> _Text provided_:
☆ ☆ ☆ ☆ ☆

We use Anaconda to manage the environment. You can create the environment by running the following command:

conda create -n pansplat python=3.10
conda activate pansplat
pip install torch==2.4.0+cu118 torchvision==0.19.0+cu118 torchaudio==2.4.0+cu118 --index-url https://download.pytorch.org/whl/cu118
pip install -r requirements.txt
pip install git+https://github.com/dcharatan/diff-gaussian-rasterization-modified
pip3 install -U xformers==0.0.27.post2+cu118 --index-url https://download.pytorch.org/whl/cu118

We use wandb to log and visualize the training process. You can create an account then login to wandb by running the following command:

wandb login

⚑ Quick Demo on Synthetic Data

You can download the pretrained checkpoints last.ckpt (trained on the Matterport3D dataset at 512 Γ— 1024 resolution) and put it in the logs/nvpl49ge/checkpoints folder. Then run the following command to test the model:

python -m src.paper.demo +experiment=pansplat-512 ++model.weights_path=logs/nvpl49ge/checkpoints/last.ckpt mode=predict

The code will use the sample images in the datasets/pano_grf folder:

demo_input_image1 demo_input_image2

The output will be saved in the folder with the format outputs/2025-01-13/16-56-04: demo_output_video (Video file here)

☆ ☆ ☆ ☆ ☆

> _Given exercise 1_: Update the PanSplat setup text from "The code will" up to and including "(Video file here)", putting "example images" in place of "sample images".
> _Given exercise 2_: Write what comes next in the PanSplat setup text, picking up after its last sentence.

> _Word and element location records_:

☆ ☆ ☆ ☆ ☆

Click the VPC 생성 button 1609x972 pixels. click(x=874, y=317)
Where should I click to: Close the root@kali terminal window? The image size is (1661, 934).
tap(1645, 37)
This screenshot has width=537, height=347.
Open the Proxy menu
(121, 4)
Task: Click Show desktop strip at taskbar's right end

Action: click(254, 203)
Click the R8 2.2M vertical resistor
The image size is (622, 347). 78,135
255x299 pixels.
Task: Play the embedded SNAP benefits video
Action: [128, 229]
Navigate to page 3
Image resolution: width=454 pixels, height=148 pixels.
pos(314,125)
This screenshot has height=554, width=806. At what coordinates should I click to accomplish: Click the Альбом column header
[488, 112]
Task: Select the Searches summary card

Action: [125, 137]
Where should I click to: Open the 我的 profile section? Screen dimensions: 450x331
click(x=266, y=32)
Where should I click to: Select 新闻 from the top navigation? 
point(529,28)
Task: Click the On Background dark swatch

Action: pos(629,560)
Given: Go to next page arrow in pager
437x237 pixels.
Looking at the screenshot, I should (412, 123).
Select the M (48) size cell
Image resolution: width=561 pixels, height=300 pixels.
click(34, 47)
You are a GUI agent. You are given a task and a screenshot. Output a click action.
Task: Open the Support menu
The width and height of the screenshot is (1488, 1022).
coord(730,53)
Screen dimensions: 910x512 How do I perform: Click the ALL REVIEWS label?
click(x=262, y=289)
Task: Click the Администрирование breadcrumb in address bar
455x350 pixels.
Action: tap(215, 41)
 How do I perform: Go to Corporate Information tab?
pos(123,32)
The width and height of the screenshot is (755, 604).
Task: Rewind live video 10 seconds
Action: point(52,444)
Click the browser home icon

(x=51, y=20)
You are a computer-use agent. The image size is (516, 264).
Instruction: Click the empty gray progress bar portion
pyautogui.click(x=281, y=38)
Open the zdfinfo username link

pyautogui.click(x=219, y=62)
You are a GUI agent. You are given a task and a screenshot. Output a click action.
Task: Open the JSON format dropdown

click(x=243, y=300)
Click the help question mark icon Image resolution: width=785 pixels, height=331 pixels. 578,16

☆ ☆ ☆ ☆ ☆

> _Exercise result 1_:
The code will use the example images in the datasets/pano_grf folder:

demo_input_image1 demo_input_image2

The output will be saved in the folder with the format outputs/2025-01-13/16-56-04: demo_output_video (Video file here)

> _Exercise result 2_:
Additionally, we provide a fine-tuned checkpoint last.ckpt (fine-tuned on the Matterport3D dataset at 2048 Γ— 4096 resolution) for 4K panorama synthesis. You can put it in the logs/hxlad5nq/checkpoints folder and run the following command to test the model:

python -m src.paper.demo +experiment=pansplat-2048 ++model.weights_path=logs/hxlad5nq/checkpoints/last.ckpt mode=predict

This requires a GPU with at least 24GB of memory, e.g., NVIDIA RTX 3090.

πŸ“‚ Data Preparation

PanoGRF Data

We use the data preparation code from the PanoGRF repo to render the Matterport3D dataset and generate the Replica and Residential datasets. Please download pano_grf_lr.tar from link and unzip it to the datasets folder. We also rendered a smaller Matterport3D dataset with higher resolution for fine-tuning. If you plan to fine-tune the model at higher resolution, please download pano_grf_hr.tar and unzip it to the datasets folder.

360Loc Data

We use the 360Loc dataset for fine-tuning to real-world data. Please download the data from the official link and unzip the separate parts to the datasets/360Loc folder.

Our Video Data

We provide two sample videos for testing cross-dataset generalization. Please download insta360.tar from link and unzip it to the datasets folder.

πŸŽ₯ Use your own video...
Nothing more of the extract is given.